▶ EXCERPTED RECORDS

----

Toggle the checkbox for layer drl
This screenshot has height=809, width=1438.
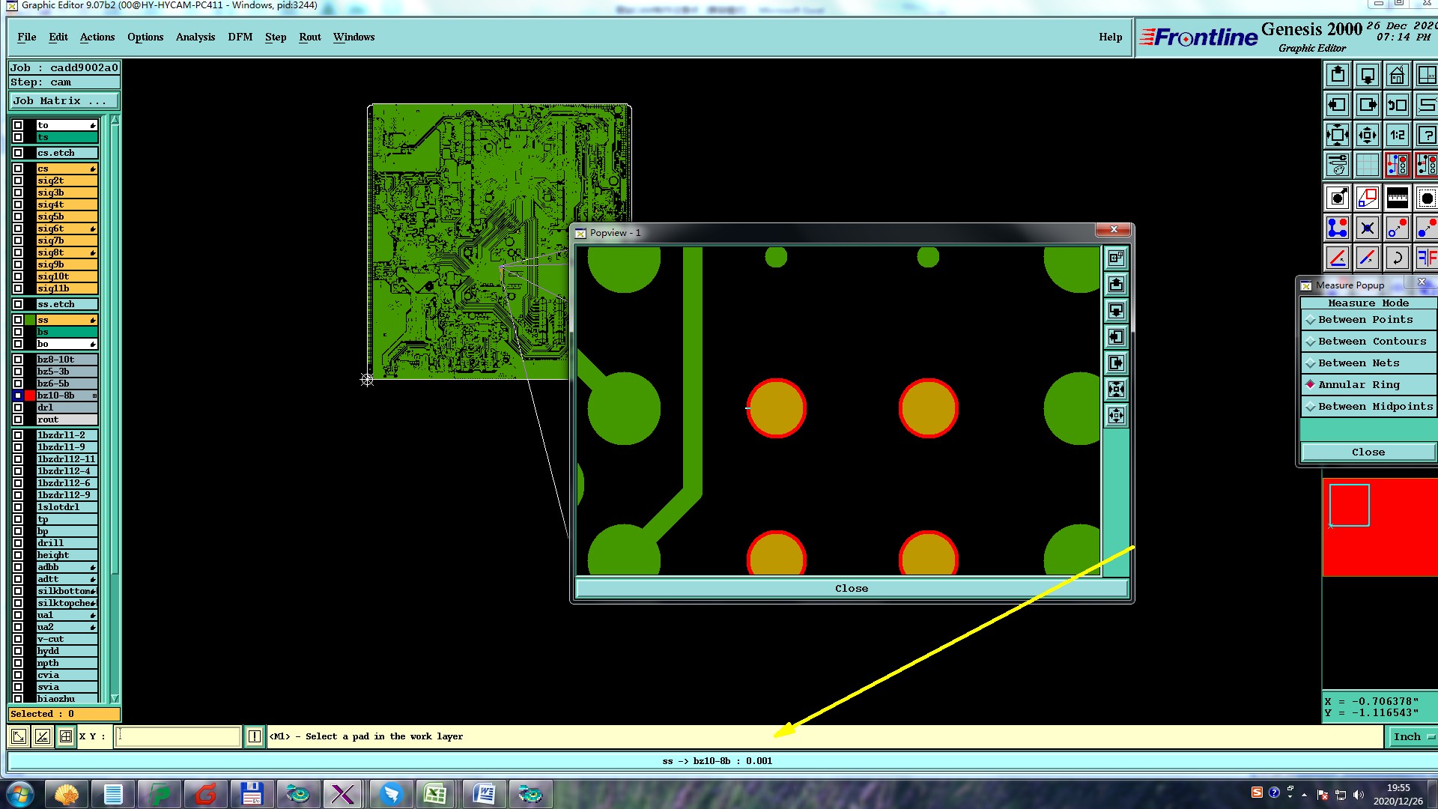click(18, 407)
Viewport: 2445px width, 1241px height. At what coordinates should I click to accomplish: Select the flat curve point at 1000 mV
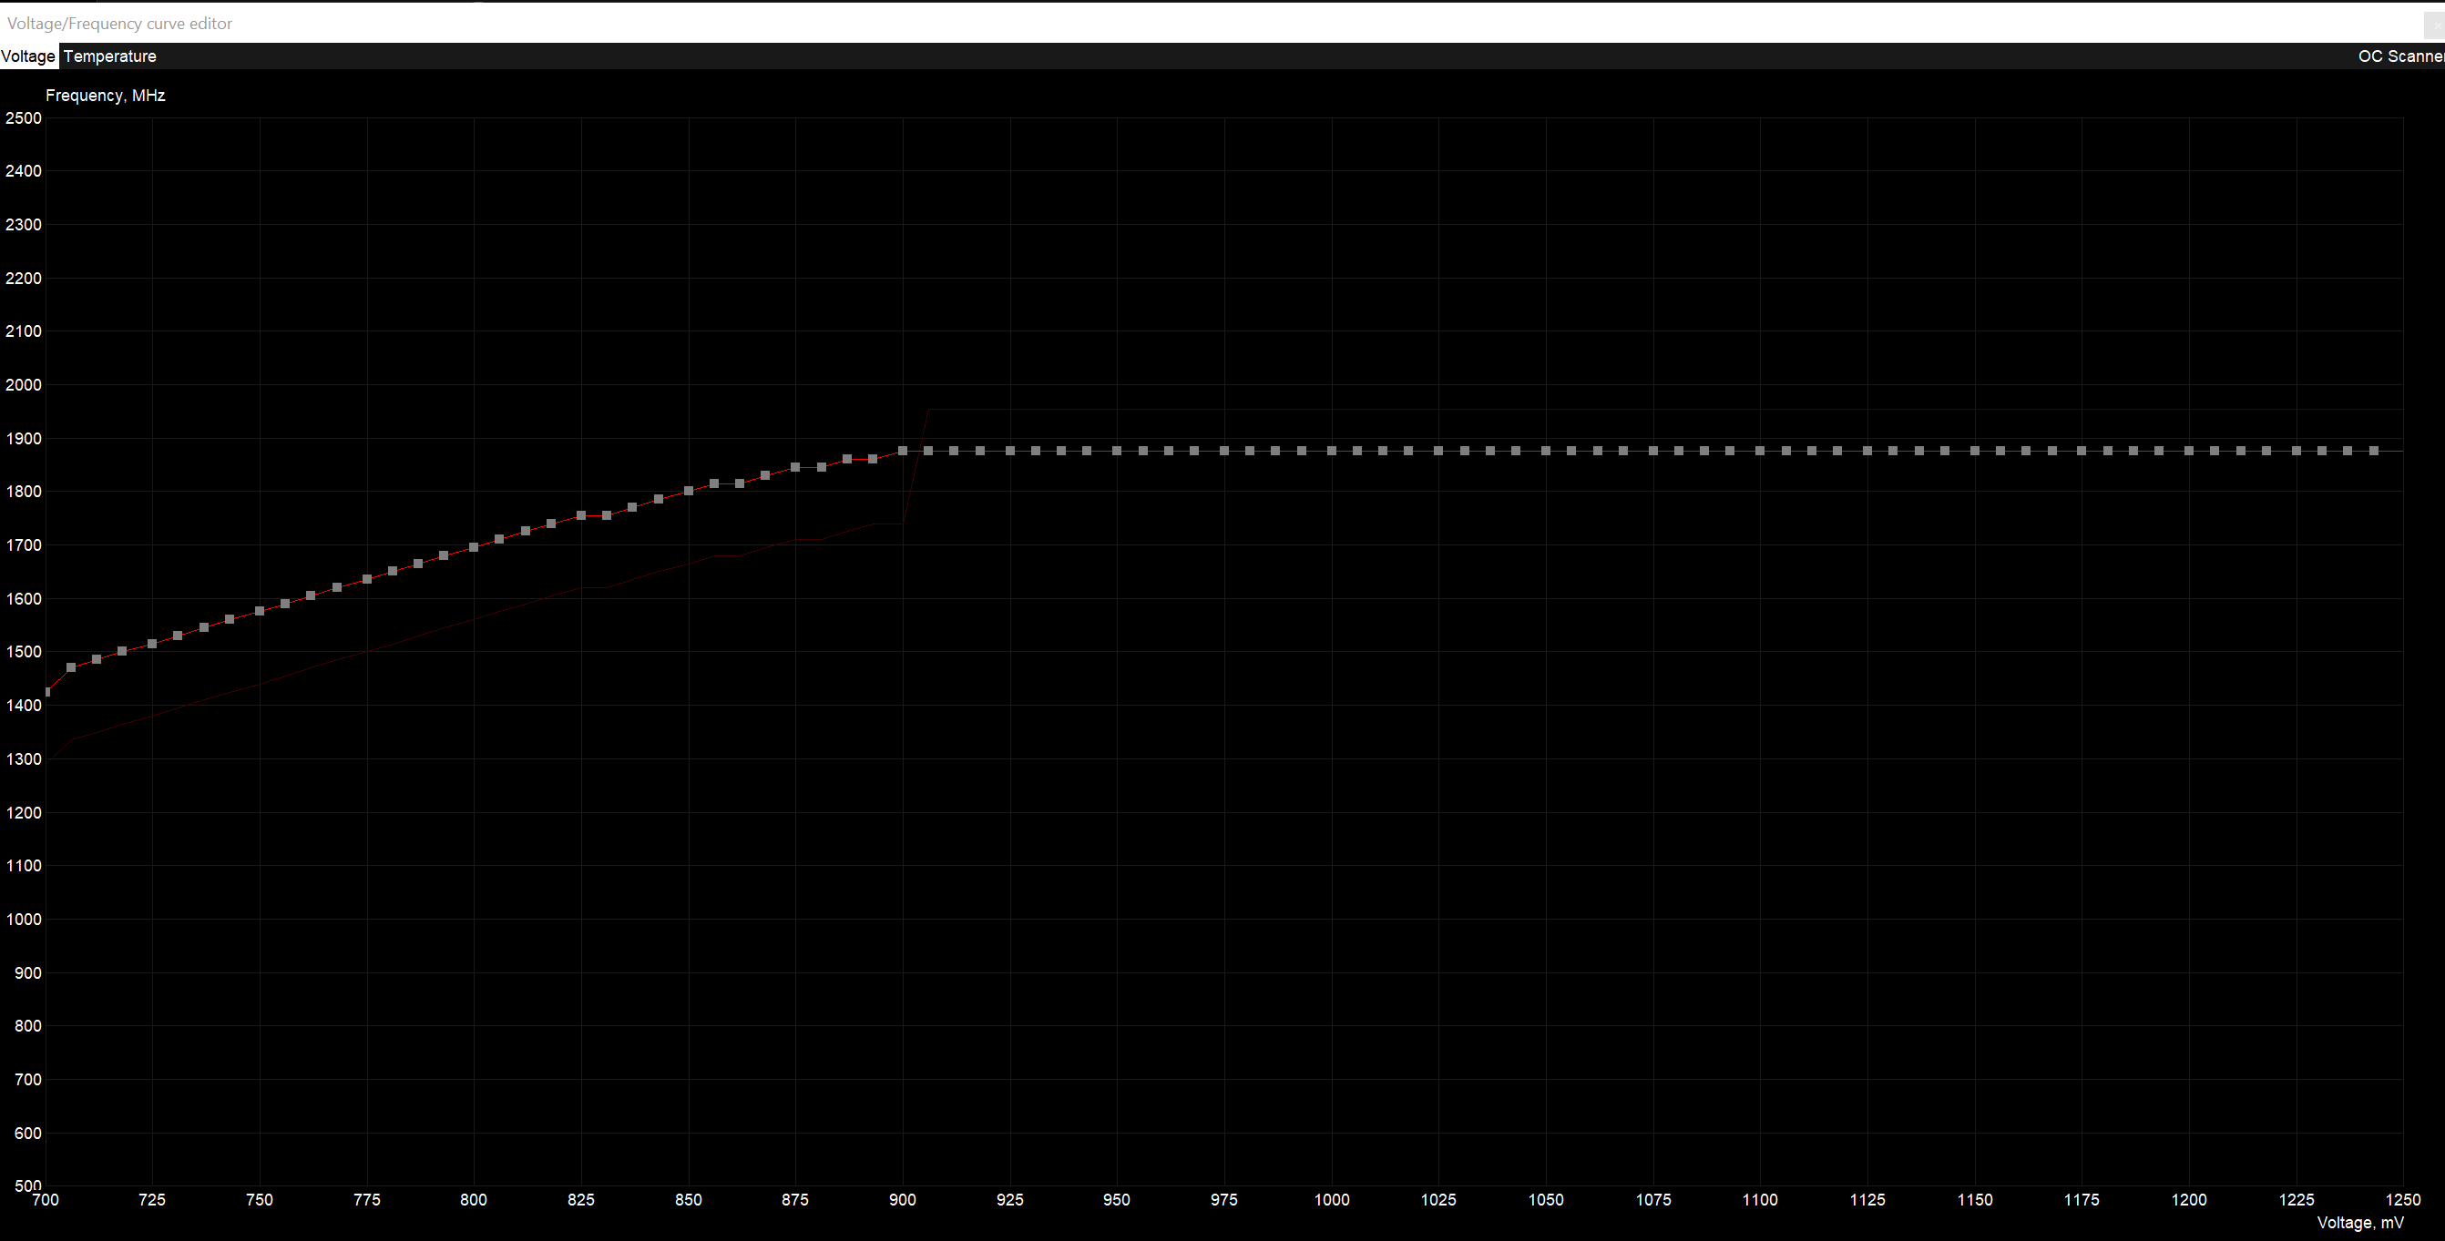click(1332, 451)
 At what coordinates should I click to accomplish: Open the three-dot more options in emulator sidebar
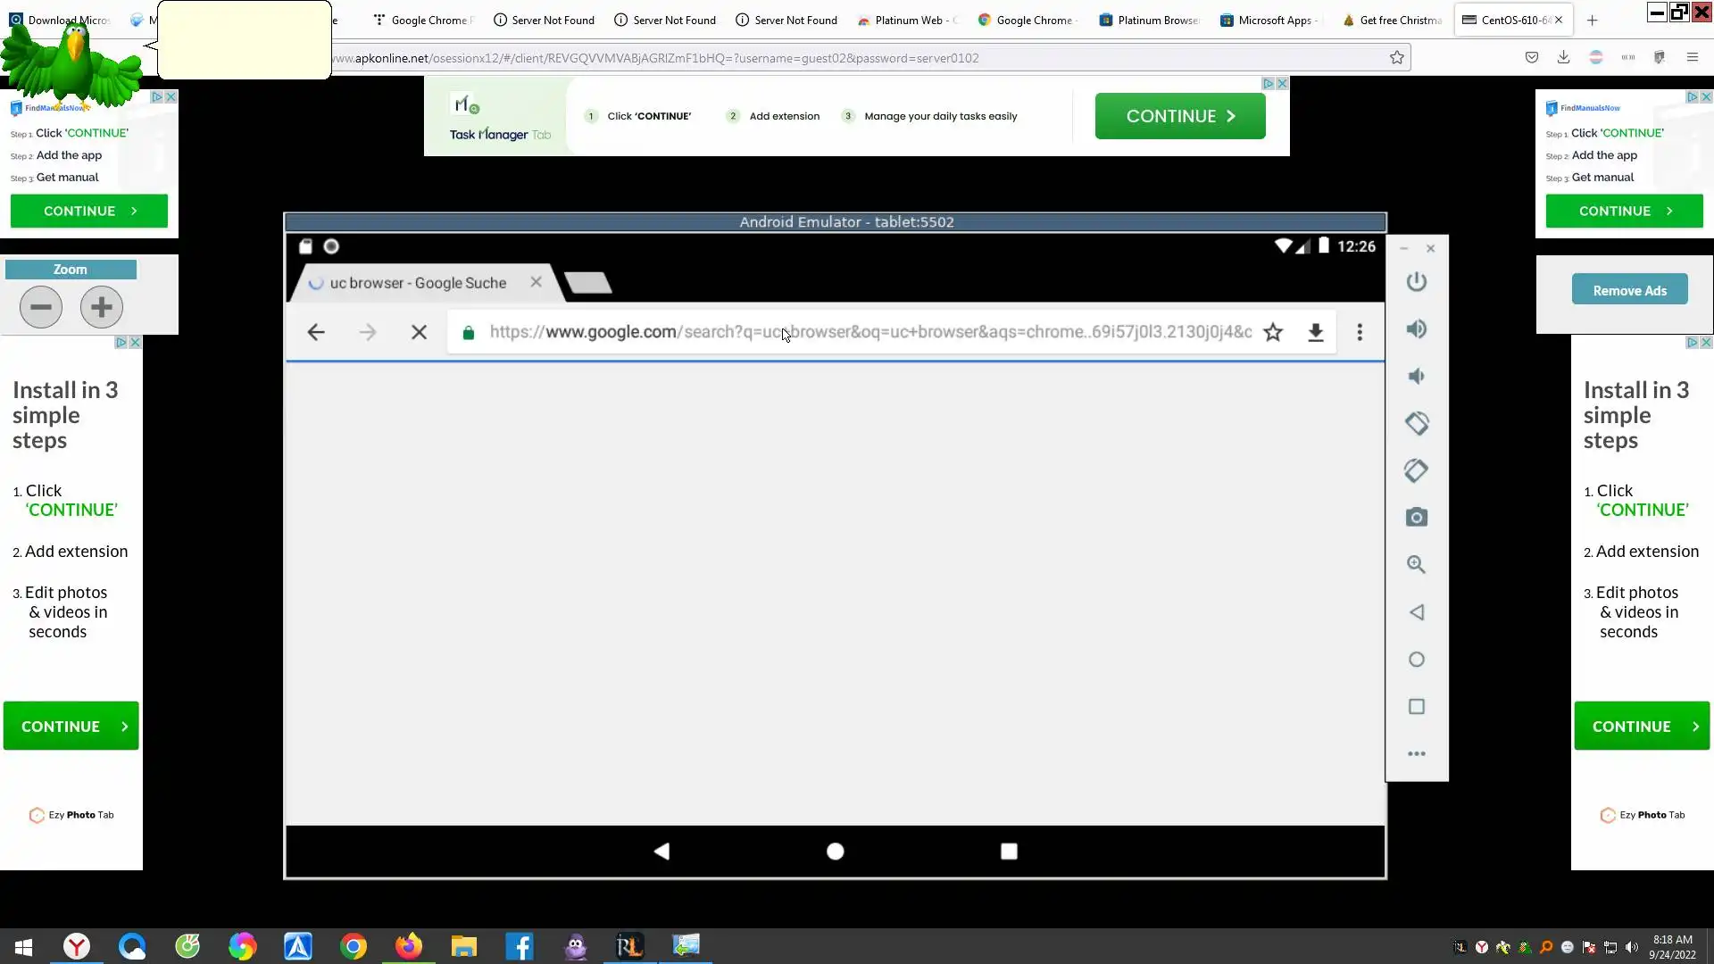click(x=1417, y=754)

----

Copy the material verbatim. The pictures are not part of the copy.

Toggle the checkbox for layer drl
This screenshot has height=809, width=1438.
click(18, 407)
Viewport: 2445px width, 1241px height. At what coordinates should I click to accomplish: Select the flat curve point at 1000 mV
click(1332, 451)
 At what coordinates should I click to accomplish: Open the three-dot more options in emulator sidebar
click(x=1417, y=754)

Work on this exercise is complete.